Eben weil mit einem existenzsichernden, unbedingten Grundeinkommen diese Freiräume geschaffen werden ist die Forderung eine die über das kapitalistische System hinaus weisen kann. Die Höhe dieses Grundeinkommens ist dabei durchaus eine relevante Größe. Ebenso darf das Grundeinkommen nicht an irgendwelche Auflagen zum "Gesellschaftlichen Wohlverhalten" geknüpft werden ansonsten würde es zum Steuerungsinstrument degradiert.
Wenn wir uns die Stellungnahmen der verschiedenen Parteien zum Grundeinkommen ansehen entsteht der Eindruck "alle sind dafür" und es müsste kurz vor der Verwirklichung stehen. Ob dies aber letztlich eine kleine "soziale Abfederungsmassnahme" in einer Welt der totalen Präkarisierung oder eine echte Existenzsicherung mit der Möglichkeit Frei Tätig zu sein, wird wohl unseren Kämpfen abhängen.
Sieht man/frau sich die Stellungnahmen der einzelnen Parteien zum Grundeinkommen an so ist schnell Klar, dass die Konzepte mit dem Gedanken des Grundeinkommens, nicht viel zu tun haben. Zitat aus dem ORF Bericht. "Niemand will Lohn ohne Arbeit". Dort geht es genau eben darum: Lohn ohne den Zwang zur einer sinnlosen Arbeit.
Spannend ist auch die Frage eines globalen Grundeinkommens, die Philippe van Parijs (Professor für Philosophie, Louvain / Harvard) im Eröffnungsplenum thematisierte. Parijs reist als Advokat für ein globales Grundeinkommen durch die Welt. Aus Brasilien sind schon erste Erfolge zu berichten, auch wenn das Grundeinkommen dort noch nicht gänzlich bedingungslos vergeben wird. In Kolumbien ist es ein wichtiges Thema weil sich, wie oben schon erläutert, Grundeinkommen als Forderung gesehen wird mit der sich Links und Rechts in gewisser Weise anfreunden können. So zitierte Eduardo Suplicy (Senator der Brasilianischen Arbeiterpartei) bei der Abschluss-Matinée nicht nur Marx sondern auch aus der Bibel.
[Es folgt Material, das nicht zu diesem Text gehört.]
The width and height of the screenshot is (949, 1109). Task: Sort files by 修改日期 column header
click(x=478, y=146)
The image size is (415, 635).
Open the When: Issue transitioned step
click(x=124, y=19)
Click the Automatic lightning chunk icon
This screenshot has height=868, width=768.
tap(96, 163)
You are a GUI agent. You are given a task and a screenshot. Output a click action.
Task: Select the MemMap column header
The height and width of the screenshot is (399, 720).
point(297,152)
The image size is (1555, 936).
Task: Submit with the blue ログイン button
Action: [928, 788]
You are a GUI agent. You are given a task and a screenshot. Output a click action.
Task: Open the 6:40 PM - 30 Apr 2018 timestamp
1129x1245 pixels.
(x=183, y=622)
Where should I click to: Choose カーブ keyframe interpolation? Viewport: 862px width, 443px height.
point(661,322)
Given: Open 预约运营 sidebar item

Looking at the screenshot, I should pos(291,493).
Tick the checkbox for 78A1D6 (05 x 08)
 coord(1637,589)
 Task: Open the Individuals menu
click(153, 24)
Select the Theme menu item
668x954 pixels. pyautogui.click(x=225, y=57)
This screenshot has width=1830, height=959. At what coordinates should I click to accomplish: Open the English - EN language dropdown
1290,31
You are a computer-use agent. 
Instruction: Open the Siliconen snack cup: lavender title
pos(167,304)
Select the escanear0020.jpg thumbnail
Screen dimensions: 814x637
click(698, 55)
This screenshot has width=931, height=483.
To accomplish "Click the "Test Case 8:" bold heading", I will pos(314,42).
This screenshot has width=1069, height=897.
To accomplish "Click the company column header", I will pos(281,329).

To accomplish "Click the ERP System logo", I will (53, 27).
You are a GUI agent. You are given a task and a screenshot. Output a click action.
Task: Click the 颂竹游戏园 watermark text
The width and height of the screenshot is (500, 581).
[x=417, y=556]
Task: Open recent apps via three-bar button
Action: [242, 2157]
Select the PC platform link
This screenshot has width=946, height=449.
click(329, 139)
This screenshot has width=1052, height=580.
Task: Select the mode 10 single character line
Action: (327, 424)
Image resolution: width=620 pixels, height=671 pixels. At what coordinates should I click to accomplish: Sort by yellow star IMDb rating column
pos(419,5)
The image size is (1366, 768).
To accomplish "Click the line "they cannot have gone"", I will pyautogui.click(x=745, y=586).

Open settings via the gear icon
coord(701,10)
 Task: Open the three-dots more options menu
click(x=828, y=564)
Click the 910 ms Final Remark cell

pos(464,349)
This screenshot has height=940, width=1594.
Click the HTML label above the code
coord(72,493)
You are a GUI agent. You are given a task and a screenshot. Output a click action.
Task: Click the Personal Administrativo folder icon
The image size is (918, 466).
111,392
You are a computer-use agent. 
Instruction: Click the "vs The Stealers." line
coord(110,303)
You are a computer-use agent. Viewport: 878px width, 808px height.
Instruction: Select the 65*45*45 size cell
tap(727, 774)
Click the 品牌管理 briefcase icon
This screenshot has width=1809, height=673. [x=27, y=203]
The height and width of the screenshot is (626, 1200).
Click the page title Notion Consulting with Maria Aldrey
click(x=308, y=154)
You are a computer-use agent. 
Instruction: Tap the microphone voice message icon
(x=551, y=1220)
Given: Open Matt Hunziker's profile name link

Dass dann auch noch "Blowin' in the Wind" angestimmt wurde, war dann allerdings manchen doch etwas zu spirituell angehaucht.
Grundeinkommen also als Transportmittel für gesellschaftliche Veränderung Beladen wir es mit unseren Inhalten sonst wird es von anderen mit anderen Inhalten beladen.